> _What is being asked_: Let the answer be the lines from the one with "You are a computer-use agent. Viewport: 1559px" to the end of the entries, copied exactly with both boundary lines kept.

*** Begin section ***

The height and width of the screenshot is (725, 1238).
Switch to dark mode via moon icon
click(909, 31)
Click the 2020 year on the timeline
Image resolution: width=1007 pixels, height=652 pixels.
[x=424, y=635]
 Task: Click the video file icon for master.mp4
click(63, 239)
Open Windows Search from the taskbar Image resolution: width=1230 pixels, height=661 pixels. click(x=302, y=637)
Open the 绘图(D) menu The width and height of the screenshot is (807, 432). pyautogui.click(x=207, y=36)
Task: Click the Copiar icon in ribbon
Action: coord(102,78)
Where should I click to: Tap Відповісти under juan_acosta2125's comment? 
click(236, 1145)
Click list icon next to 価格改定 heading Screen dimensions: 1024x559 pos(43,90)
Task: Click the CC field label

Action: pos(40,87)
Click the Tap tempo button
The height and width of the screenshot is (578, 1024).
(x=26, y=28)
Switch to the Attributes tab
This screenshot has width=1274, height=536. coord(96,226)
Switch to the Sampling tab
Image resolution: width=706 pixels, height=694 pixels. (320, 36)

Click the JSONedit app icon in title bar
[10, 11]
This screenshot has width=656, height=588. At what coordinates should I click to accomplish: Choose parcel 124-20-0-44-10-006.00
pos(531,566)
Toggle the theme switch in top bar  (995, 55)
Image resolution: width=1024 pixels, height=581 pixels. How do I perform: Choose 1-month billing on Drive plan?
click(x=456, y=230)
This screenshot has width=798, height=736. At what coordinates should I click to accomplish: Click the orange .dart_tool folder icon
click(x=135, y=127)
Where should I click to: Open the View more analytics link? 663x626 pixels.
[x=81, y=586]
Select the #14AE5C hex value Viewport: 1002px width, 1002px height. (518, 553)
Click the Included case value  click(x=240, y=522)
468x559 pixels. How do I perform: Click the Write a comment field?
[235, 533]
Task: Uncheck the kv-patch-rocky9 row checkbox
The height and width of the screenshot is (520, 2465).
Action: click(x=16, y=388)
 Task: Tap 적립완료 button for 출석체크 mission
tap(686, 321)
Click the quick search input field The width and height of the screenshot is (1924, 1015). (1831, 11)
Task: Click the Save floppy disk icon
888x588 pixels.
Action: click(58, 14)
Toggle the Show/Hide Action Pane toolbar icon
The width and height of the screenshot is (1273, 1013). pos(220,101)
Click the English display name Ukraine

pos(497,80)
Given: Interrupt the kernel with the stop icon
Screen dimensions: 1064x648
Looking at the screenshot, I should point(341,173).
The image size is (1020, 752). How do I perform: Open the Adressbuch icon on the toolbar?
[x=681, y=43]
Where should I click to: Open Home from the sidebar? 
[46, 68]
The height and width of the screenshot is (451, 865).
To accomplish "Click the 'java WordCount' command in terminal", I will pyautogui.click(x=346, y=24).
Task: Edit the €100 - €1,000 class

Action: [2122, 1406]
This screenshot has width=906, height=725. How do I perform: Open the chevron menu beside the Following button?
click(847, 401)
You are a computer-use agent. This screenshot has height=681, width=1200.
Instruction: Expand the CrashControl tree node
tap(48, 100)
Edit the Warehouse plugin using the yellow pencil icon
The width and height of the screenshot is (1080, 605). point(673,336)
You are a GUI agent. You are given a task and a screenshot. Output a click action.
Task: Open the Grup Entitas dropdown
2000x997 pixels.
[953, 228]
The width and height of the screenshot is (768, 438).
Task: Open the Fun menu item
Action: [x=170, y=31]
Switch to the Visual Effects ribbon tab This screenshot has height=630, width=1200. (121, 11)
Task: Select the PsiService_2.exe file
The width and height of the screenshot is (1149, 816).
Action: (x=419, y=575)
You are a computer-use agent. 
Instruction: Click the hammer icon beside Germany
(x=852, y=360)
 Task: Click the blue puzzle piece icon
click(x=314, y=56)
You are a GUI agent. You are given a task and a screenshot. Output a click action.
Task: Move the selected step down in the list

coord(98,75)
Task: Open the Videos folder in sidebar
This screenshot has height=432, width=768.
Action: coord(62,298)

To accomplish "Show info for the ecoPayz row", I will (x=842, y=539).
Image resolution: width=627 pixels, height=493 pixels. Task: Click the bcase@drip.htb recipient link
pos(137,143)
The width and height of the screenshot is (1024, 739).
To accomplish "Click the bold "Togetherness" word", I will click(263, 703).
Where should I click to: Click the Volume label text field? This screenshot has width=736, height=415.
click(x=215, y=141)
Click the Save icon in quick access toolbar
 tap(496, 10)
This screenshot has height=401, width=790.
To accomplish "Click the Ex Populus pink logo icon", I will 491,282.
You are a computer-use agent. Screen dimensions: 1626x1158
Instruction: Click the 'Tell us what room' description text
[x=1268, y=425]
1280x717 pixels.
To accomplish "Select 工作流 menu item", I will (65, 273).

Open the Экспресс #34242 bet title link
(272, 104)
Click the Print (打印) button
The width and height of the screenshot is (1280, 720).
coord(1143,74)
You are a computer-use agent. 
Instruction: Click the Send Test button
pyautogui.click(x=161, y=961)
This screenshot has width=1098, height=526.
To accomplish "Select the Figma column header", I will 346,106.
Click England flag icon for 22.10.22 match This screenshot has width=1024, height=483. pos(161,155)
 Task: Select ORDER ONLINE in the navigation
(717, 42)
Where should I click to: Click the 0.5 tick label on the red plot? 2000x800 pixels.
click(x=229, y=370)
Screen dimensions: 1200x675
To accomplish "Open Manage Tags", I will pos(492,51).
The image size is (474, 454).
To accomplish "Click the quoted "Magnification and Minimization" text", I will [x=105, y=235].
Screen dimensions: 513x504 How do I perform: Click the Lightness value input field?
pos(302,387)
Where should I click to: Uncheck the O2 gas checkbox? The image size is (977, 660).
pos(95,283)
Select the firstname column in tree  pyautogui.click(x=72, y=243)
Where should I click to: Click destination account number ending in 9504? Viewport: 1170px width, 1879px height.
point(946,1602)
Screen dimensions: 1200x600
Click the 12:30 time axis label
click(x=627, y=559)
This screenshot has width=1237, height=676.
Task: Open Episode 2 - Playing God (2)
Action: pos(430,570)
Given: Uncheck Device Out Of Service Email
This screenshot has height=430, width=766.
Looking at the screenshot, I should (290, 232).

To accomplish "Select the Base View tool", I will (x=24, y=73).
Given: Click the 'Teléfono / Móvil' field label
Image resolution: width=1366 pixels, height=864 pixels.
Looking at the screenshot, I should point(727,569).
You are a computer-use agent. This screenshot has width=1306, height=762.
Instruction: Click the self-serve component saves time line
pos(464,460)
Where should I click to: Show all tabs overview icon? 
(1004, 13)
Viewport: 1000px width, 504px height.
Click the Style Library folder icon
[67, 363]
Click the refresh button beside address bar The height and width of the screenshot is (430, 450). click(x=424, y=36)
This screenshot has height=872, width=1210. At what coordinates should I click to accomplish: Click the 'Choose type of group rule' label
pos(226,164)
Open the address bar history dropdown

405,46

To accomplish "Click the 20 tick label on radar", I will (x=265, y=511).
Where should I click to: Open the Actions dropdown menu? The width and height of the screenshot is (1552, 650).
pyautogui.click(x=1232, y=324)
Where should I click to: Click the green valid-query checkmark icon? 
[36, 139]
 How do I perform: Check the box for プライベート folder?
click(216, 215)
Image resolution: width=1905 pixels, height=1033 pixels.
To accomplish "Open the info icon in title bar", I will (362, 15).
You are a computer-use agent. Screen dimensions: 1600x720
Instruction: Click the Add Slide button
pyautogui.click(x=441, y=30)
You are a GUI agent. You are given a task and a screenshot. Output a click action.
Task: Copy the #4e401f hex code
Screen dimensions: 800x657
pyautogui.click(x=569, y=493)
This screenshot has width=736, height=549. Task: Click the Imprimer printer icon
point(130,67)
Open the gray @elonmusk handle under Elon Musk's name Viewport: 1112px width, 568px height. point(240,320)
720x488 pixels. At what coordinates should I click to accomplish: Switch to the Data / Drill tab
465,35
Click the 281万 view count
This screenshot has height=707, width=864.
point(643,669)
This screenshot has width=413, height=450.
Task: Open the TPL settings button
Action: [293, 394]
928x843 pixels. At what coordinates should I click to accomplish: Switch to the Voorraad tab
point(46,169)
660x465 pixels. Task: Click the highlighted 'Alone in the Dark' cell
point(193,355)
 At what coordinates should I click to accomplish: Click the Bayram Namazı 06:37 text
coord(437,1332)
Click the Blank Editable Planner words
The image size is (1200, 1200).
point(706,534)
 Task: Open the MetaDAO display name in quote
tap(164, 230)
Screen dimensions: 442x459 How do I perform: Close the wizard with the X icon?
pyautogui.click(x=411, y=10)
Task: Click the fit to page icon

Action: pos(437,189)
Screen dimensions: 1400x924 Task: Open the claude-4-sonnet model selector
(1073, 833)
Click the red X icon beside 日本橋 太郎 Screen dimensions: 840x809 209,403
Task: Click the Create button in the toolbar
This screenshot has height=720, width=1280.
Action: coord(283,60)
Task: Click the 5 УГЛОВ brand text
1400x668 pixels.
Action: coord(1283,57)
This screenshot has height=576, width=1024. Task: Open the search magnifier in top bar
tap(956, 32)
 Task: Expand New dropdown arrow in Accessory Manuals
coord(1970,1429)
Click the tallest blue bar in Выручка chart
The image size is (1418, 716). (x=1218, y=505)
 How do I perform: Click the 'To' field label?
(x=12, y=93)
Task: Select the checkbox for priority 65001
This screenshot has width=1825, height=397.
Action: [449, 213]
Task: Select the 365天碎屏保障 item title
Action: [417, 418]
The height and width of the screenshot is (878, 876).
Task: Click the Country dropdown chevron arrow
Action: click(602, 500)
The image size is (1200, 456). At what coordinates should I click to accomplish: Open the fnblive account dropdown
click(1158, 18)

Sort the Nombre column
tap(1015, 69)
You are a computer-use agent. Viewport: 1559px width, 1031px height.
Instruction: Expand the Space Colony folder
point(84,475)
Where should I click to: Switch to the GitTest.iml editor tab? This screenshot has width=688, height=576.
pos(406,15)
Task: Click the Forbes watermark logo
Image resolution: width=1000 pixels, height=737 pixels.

*** End section ***

> _Output_:
You are a computer-use agent. Viewport: 1559px width, 1031px height.
Instruction: Expand the Space Colony folder
point(84,475)
Where should I click to: Switch to the GitTest.iml editor tab? This screenshot has width=688, height=576.
pos(406,15)
Task: Click the Forbes watermark logo
Image resolution: width=1000 pixels, height=737 pixels.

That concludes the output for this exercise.